Je rentrai tard dans mon studio, et n’eus pas envie de voir qui que ce soit. Je parlerais de cette séance à Mélanie, ne serait-ce que parce qu’elle allait m’interroger et souhaiterait savoir comment cela s’était passé, mais pour le moment ça n’appartenait qu’à moi, et je ne me sentais pas capable d’en discuter. Il fallait d’abord que je laisse décanter les sentiments, les sensations et les impressions. Le sommeil vint, mais par à-coups. Je me réveillai régulièrement, non pas qu’une pensée forte ou un cauchemar s’en chargèrent, mais simplement mon sommeil était léger et mon cerveau avait du mal à laisser une deuxième fois les clés de la maison à mon corps. Vu ce que celui-ci en avait fait en fin d’après-midi, je pris acte de la situation en bouquinant à chaque fois que ma nuit s’interrompait, en attendant que mes yeux se ferment à nouveau.

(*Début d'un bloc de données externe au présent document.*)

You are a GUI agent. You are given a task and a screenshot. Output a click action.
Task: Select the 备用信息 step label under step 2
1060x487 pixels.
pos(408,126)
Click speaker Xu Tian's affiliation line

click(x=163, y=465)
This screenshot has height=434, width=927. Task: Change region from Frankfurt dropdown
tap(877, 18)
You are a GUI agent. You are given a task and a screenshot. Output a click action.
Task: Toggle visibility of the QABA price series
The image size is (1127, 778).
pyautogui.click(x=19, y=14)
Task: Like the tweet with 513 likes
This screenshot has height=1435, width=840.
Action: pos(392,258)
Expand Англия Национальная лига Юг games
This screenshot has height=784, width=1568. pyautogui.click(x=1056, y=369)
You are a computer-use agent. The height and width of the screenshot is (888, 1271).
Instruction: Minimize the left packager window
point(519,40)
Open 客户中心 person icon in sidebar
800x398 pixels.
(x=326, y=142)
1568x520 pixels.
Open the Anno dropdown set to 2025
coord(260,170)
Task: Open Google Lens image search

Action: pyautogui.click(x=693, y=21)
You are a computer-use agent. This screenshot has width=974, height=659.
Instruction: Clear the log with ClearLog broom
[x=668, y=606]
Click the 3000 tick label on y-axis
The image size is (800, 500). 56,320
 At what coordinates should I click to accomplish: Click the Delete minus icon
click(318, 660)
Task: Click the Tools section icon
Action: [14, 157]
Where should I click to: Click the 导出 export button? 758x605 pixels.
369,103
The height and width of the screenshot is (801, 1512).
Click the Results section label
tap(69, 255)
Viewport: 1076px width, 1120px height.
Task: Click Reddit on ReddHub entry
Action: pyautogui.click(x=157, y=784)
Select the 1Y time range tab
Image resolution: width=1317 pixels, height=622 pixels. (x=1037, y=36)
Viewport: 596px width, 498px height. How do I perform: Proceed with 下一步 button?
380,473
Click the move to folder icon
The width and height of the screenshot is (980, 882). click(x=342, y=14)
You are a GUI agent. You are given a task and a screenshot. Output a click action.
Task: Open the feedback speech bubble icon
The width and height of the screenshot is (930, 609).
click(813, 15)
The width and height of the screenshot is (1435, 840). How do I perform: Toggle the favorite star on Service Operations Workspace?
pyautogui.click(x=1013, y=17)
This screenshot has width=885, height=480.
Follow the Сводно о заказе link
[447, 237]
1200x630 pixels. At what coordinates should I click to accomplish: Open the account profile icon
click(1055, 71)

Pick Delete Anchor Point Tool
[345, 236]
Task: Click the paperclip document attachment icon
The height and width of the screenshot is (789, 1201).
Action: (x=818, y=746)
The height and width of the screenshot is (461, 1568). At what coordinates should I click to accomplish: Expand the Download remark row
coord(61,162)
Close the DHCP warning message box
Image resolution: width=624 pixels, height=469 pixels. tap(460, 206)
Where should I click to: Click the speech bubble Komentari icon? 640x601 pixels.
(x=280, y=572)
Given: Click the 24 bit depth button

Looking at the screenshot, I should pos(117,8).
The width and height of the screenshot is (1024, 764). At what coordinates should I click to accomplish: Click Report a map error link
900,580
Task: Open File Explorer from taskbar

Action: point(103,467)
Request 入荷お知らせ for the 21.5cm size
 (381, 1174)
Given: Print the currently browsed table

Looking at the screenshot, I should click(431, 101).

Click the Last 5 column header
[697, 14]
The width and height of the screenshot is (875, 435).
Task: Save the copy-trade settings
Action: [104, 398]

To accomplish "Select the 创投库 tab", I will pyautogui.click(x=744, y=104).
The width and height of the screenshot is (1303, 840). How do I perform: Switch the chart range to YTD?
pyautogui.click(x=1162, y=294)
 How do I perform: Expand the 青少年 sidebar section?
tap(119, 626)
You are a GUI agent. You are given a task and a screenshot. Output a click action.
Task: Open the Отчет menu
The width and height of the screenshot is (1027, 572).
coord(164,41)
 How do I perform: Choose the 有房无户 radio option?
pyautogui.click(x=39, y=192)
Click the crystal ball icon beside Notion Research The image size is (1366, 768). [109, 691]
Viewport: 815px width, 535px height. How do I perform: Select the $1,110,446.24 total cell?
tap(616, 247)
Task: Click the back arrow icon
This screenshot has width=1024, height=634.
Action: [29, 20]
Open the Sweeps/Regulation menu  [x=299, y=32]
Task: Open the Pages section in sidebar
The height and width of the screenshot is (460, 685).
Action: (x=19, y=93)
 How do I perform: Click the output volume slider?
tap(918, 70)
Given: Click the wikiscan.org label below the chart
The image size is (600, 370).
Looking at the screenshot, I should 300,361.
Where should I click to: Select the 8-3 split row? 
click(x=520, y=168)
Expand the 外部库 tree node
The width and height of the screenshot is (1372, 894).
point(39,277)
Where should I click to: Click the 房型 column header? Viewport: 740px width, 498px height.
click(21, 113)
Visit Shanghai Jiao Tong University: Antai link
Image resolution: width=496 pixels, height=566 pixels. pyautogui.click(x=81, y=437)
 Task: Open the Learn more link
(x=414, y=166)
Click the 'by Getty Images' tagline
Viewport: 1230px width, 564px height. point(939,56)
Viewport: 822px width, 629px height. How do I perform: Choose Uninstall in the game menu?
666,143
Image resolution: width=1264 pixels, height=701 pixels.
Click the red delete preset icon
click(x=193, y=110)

Half past ten in the morning
There’s something humming in my head
Un appel d’Éric me les fit ouvrir peu avant dix heures du matin. Une pluie battante ruisselait sur les vitres. Mars avait envoyé ses premières giboulées en ce mardi triste et gris.
-Ça va m’dame ?
-Mouiihh…
-Oulah je te réveille ?
-Pas grave, je suis contente de t’entendre.
-T’as fait la fête hier soir ?
-Non, ma sœur m’avait épuisée, j’ai dormi.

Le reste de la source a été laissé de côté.